Looking wistfully after Hugh, Pippa wished that she, too, had a reason to go to Lavenham. All she could think of was that they were almost out of poppy seeds for the pantry. Lillibet would be proud of her for thinking ahead, but it was not enough of an errand to take the full day at the market. Besides, she didn’t want to run after Hugh. He might tire of her if he saw her every day. “We do need poppy seeds, though,” she murmured to herself.
“Shall we make cakes?” Sybil suggested. “With the seeds?”
“That wasn’t my purpose,” said Pippa, startled at how Sybil paid so much attention. She noticed that Elizabeth was walking away from Hugh, her skirts swaying around her ankles, and he was watching. Sighing and turning away, Pippa explained, “Sugar is far too expensive to waste on a cake!”
“Oh.” Sybil did not keep track of prices on things, or numbers of any sort. “Whatever you do with poppy seeds, will you teach us?”
“I’ll ask Lillibet,” said Pippa.
The girls fell quiet when old Joan Buckett and her daughter Anne passed by. Joan held her wooden charity cup with a claw-like hand. It was a Sunday and thus people were made uncomfortable whether they gave Joan a spare coin or not. Sybil moved to give her a penny, but recoiled when Joan Buckett leered at them. Anne waved, then spat into her hand with a half-cackle, half-cough.
The girls edged away. Alice whispered, “Sh-sh-she scares me!”
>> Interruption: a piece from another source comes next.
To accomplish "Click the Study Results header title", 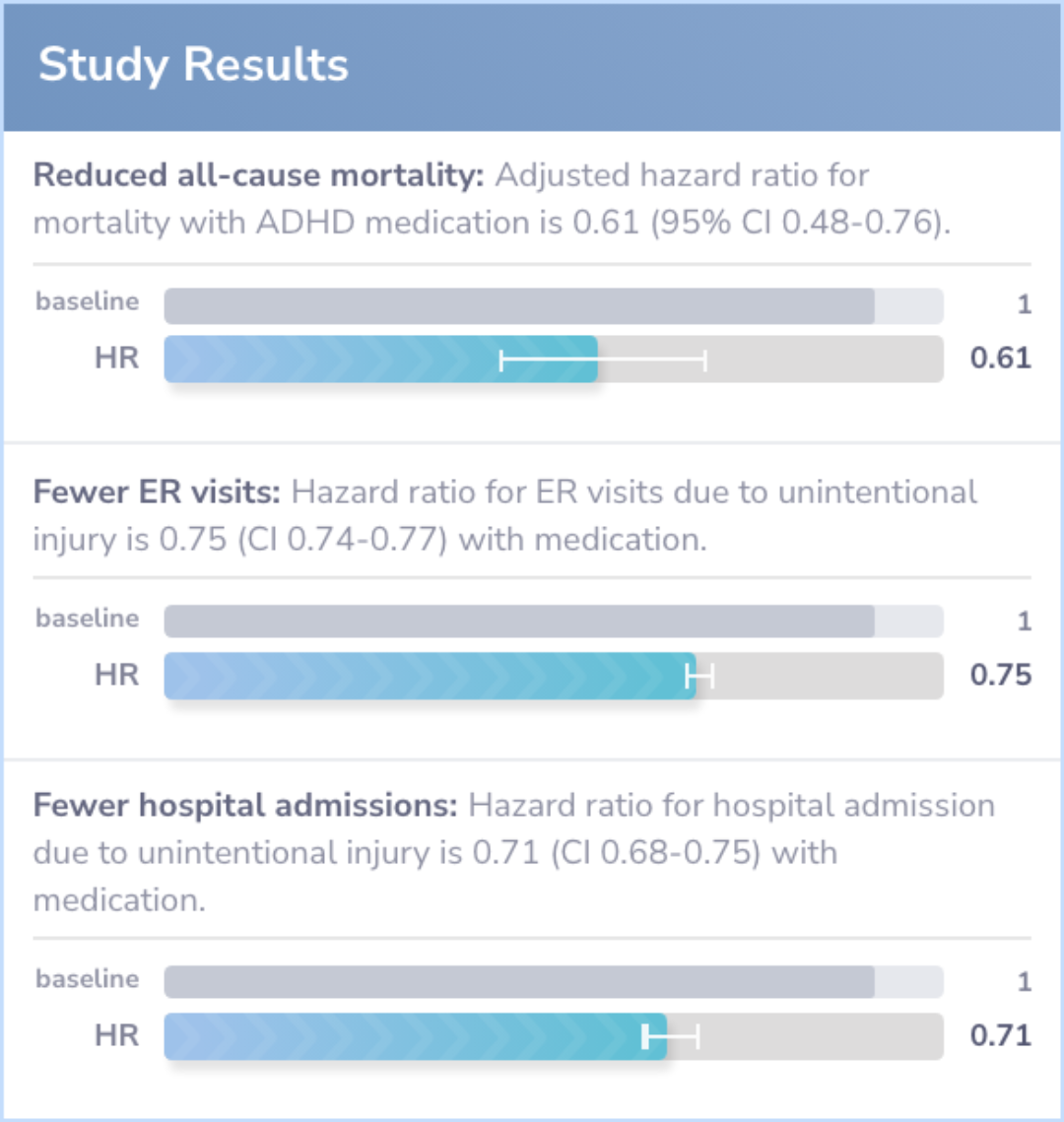I will (193, 65).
“That’s only because she used to shake her stick at us when we were little,” Pippa said, but she still craved a safe distance. When the threat had passed, no one dared look back for fear old Joan would speak to them, or perhaps whisper a hex to steal their youth and beauty.
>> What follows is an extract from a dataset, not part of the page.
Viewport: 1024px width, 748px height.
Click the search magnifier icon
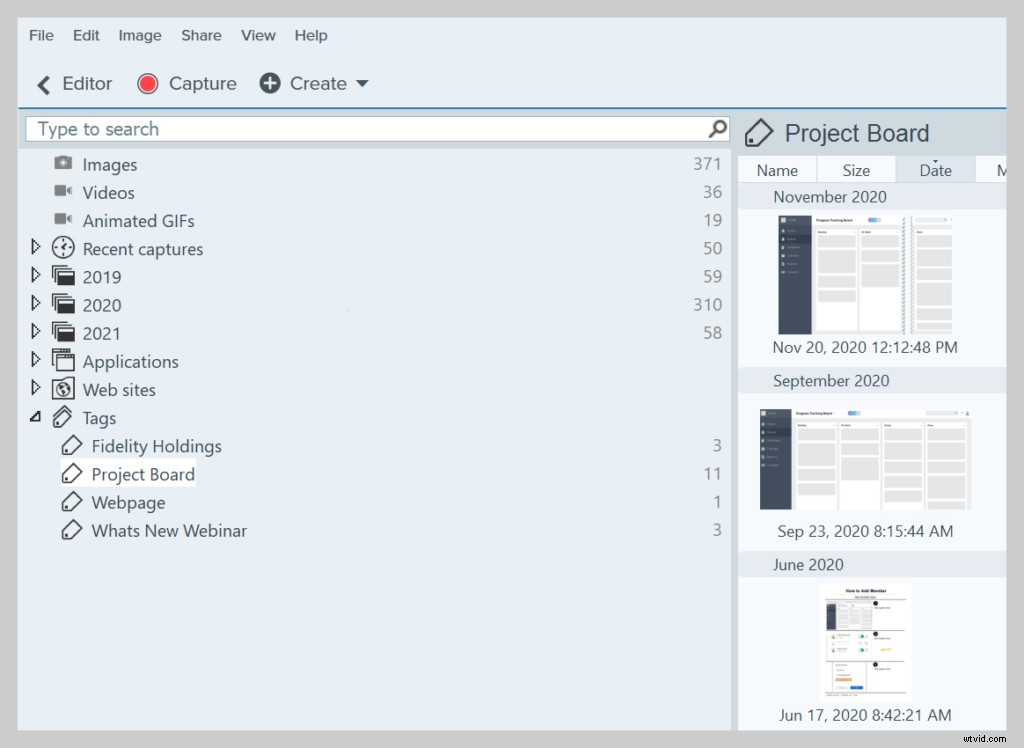(716, 128)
PIPPA SAT UNDER THE shade of an ancient yew tree, scrubbing out a cauldron. The ground beneath the yew was dead ground because of its poison. Lillibet adored the tree, not least because it kept her from weeding that section of yard. Pippa liked the tree too, because in all her years it had never changed, nor would it change for centuries more. The yew tree was immortal.
The snake at their secret fire festival had been wise to come out of hibernation. Winter was done and it was now late March. On the small grassy knoll next to Lillibet and Pippa’s cottage, bright yellow daffodils clustered, their heads tipped towards each other in joyful conspiracy to keep growing.
Their property was set apart from the rest of the village as though hiding from its neighbors, its door turned to the northeast instead of a cardinal direction, and its roof beginning to sag at the beams. There were three small windows set in the rough stone—one for each wall but one. The door was plain wood and on the lintel above it, scratched marks could be seen along with a dried bunch of vervain herb: sigils of protection.
The yard was fenced with wood planks. It kept the large creatures like chickens, geese, goats, and pigs in or out, although rabbits still molested the lettuce in the garden. Pippa had suggested that they acquire a dog to protect the beds, but her mother had said, “Having pets don’t look right.” Perhaps a stone fence one of these years—it would be more permanent, and keep the rabbits out.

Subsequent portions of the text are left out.